Death Without Company cover

Death Without Company

Walt Longmire • Book 2

4.22 Goodreads
(28.3K ratings)

Why You'll Love This

A poisoned woman, a buried past, and a Wyoming sheriff who can't let either one go — Johnson makes small-town crime feel genuinely consequential.

  • Great if you want: a grounded, character-driven mystery rooted in place and community
  • The experience: unhurried but absorbing — the cold landscape seeps into every page
  • The writing: Johnson's prose is dry, wry, and quietly confident — never showy
  • Skip if: you prefer fast-paced thrillers over mood-heavy, deliberate mysteries

About This Book

When a Basque woman dies quietly in a Wyoming nursing home, it might look like nothing — except Walt Longmire doesn't believe it. The sheriff of Absaroka County starts pulling at a thread that leads back fifty years and into the kind of buried pain that small communities spend generations trying to forget. Craig Johnson understands that the most dangerous secrets aren't the ones people shout — they're the ones that have been kept so long they've calcified into silence. The stakes here aren't just about solving a murder; they're about whether the truth is owed to the dead even when the living would rather let it stay buried.

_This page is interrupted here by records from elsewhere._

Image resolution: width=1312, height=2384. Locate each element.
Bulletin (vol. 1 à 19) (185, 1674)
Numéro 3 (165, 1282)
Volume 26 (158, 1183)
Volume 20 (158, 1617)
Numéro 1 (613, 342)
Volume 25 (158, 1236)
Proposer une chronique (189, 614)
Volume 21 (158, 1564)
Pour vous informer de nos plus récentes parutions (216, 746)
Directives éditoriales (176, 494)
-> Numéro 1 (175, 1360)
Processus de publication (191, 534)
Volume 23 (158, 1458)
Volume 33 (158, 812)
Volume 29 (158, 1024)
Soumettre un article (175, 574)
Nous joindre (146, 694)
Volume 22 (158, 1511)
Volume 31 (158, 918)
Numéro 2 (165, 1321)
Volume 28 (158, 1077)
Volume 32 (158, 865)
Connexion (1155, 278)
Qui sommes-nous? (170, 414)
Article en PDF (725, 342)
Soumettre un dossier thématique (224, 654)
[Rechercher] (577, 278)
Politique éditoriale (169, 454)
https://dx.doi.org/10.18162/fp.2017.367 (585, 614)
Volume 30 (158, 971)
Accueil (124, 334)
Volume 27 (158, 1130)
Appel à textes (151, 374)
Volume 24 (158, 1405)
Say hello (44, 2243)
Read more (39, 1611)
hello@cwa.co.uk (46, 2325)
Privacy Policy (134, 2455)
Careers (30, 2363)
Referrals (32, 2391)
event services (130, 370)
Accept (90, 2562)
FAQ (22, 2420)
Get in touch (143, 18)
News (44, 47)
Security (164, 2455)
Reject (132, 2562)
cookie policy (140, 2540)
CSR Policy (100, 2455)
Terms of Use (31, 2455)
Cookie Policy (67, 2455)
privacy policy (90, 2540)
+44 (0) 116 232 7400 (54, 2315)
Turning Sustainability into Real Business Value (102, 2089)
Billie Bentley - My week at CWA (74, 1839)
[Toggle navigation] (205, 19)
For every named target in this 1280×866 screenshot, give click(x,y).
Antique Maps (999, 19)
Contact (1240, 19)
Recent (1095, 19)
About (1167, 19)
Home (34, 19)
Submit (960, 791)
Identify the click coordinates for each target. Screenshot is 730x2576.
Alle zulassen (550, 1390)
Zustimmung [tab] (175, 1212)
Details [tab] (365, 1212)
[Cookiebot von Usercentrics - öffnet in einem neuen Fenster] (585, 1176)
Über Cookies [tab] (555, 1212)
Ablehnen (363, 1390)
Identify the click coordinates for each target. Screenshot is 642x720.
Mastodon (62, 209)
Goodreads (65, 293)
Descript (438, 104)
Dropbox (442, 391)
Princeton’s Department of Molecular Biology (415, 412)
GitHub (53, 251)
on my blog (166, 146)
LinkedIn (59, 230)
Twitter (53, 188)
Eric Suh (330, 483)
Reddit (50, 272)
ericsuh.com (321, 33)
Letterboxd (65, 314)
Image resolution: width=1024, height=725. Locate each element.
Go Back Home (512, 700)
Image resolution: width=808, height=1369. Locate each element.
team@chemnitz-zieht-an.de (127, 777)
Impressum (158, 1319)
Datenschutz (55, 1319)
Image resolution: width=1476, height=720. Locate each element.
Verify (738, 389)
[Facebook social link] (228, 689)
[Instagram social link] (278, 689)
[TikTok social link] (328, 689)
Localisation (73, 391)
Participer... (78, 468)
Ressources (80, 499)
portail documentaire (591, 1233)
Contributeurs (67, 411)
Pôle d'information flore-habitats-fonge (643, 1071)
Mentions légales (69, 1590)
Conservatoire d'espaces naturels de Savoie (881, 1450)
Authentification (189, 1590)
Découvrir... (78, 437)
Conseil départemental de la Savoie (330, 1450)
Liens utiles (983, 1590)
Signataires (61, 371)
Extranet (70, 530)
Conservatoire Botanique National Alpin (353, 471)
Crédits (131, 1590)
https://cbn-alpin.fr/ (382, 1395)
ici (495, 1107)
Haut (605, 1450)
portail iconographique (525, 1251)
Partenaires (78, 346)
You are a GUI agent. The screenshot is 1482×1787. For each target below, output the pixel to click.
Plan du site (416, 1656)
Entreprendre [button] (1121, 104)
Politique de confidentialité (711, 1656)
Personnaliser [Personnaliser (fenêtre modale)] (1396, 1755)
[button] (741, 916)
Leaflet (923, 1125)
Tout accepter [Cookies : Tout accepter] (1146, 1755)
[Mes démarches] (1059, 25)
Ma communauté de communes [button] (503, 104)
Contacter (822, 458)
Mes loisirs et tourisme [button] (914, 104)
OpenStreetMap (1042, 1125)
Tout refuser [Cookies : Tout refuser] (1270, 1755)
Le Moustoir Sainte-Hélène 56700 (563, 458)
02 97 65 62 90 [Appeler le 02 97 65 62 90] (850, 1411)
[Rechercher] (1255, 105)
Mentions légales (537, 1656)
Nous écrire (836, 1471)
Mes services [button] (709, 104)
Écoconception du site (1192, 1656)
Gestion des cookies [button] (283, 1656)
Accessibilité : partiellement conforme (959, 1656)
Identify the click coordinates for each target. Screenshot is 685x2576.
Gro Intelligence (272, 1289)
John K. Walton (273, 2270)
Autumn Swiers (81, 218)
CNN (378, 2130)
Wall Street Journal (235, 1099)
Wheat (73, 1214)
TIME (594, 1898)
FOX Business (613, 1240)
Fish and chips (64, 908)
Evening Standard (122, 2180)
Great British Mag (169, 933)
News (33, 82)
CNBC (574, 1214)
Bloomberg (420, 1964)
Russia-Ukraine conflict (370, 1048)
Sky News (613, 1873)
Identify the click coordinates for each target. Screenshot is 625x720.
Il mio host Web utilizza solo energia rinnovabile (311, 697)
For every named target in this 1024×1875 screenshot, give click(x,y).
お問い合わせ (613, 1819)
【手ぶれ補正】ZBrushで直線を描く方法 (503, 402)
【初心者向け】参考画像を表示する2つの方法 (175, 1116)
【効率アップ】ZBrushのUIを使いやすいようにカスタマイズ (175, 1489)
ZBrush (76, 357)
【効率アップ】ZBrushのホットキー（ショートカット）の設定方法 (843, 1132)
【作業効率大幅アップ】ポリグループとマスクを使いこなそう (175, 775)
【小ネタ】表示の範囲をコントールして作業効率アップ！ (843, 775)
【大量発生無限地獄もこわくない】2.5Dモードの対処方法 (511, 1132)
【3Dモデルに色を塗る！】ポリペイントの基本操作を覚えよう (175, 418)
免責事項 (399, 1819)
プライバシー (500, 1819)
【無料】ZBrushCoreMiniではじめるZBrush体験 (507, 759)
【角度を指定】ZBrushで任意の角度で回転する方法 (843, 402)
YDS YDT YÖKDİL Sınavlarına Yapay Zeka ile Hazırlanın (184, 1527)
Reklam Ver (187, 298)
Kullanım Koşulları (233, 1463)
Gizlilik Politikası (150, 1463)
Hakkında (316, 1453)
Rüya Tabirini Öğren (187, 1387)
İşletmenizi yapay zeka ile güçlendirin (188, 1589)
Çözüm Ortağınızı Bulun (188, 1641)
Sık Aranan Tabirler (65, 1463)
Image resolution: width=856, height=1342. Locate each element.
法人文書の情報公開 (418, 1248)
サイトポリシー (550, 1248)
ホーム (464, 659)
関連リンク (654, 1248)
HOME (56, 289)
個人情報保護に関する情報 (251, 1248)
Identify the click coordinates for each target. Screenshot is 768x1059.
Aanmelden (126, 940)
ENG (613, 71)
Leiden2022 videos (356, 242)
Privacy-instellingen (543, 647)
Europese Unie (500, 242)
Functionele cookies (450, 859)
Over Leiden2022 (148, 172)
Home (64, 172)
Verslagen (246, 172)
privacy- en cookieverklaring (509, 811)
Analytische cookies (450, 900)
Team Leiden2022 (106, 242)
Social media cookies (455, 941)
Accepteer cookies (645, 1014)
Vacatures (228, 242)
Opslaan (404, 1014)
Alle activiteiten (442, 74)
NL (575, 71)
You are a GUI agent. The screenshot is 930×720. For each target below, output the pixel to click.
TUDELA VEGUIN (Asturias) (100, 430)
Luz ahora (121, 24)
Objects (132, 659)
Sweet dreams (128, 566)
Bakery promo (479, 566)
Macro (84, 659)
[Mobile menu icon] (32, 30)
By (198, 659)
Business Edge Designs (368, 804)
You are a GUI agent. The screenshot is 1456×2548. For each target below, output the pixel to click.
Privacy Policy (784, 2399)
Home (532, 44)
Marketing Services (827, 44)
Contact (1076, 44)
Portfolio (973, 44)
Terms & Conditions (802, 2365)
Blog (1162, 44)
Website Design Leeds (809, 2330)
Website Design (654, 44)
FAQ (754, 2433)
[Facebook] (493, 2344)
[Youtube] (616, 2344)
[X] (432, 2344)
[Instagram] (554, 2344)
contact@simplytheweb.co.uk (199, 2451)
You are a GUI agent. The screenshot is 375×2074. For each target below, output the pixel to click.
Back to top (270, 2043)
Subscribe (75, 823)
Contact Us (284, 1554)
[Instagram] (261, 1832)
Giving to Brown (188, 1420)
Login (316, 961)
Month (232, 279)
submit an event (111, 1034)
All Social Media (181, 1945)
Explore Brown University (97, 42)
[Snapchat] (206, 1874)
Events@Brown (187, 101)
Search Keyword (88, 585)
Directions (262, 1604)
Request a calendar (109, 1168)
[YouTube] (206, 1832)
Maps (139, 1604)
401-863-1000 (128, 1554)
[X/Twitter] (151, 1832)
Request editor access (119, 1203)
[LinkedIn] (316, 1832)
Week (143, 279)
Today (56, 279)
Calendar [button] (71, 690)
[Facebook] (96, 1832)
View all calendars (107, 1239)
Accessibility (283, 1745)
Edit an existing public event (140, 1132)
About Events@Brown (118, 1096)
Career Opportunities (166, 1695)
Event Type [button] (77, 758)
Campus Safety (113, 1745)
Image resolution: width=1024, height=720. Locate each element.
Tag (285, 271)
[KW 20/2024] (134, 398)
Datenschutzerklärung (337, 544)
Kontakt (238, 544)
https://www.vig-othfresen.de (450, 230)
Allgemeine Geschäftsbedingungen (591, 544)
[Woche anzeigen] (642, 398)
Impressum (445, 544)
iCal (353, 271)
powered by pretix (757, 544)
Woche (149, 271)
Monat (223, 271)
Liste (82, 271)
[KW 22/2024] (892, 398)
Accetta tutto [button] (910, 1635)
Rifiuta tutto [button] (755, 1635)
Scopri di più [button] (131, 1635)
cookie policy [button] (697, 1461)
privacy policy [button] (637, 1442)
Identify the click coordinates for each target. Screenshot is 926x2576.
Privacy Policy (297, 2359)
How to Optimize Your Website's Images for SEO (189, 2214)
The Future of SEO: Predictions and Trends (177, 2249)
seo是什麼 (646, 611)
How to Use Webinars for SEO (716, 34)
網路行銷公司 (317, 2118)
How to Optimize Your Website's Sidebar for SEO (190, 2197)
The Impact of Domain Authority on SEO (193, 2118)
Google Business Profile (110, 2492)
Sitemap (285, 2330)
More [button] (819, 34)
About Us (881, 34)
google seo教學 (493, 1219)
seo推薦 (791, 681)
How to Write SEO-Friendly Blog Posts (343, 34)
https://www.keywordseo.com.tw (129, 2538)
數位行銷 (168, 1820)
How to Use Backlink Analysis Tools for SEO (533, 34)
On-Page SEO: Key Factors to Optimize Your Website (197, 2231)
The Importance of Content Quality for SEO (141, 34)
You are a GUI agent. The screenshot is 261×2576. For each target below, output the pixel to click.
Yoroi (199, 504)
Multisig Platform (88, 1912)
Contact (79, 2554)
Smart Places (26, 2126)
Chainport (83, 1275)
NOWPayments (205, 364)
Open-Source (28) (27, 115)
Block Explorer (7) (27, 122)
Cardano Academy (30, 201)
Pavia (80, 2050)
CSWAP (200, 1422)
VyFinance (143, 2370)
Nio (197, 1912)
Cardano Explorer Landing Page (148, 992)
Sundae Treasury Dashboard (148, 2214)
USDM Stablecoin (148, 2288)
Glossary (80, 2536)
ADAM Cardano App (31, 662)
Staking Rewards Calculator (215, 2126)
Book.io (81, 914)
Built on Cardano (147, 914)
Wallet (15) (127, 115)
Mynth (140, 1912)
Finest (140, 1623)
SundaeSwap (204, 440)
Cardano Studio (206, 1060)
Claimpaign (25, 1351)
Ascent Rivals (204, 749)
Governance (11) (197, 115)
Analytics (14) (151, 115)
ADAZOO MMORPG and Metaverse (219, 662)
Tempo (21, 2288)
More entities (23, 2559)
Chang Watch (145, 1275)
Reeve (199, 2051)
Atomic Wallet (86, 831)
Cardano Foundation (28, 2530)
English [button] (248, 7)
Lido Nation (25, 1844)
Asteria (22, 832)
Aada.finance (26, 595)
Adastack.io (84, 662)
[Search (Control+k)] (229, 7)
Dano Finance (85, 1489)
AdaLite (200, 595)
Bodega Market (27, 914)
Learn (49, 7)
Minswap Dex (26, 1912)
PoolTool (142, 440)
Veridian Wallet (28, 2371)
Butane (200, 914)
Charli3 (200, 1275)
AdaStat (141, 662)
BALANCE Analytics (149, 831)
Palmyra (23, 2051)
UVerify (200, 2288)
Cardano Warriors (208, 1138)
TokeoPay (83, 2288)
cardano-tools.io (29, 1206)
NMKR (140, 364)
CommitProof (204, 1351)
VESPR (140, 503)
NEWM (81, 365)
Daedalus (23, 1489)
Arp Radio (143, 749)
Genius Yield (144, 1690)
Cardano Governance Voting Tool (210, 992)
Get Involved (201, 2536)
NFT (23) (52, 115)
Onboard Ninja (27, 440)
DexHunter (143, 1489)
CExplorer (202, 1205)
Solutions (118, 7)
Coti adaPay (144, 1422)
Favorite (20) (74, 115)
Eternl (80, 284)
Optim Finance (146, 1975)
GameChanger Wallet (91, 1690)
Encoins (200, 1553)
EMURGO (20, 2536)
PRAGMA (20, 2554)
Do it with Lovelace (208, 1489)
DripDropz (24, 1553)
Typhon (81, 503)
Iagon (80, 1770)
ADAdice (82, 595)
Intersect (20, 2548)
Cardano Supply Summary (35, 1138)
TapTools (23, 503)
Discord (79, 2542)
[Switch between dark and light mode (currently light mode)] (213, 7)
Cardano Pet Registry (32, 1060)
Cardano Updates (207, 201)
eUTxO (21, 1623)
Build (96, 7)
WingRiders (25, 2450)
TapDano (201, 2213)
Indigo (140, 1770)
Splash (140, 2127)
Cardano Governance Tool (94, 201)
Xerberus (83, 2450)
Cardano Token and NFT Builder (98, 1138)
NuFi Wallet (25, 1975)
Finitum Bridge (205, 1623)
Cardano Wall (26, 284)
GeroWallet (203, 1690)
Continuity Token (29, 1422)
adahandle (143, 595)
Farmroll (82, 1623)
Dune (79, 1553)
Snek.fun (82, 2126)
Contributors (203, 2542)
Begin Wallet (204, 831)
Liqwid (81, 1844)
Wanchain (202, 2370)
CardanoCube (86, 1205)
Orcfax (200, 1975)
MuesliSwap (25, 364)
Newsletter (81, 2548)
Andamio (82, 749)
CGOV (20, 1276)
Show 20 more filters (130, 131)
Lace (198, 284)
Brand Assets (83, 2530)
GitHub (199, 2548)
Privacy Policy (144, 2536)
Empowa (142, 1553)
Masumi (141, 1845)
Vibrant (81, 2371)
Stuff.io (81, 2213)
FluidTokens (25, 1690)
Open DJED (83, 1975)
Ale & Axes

Johnson writes the high plains of Wyoming the way other authors write their best characters — with specificity, affection, and an honest reckoning with its harshness. His prose moves at the unhurried pace of the landscape itself, which turns out to be exactly right: the slower you go, the more you see. Walt is shrewd company, dry-humored and quietly wounded, and Johnson's second novel deepens both the man and his world with the confidence of a writer who knows exactly where he's going.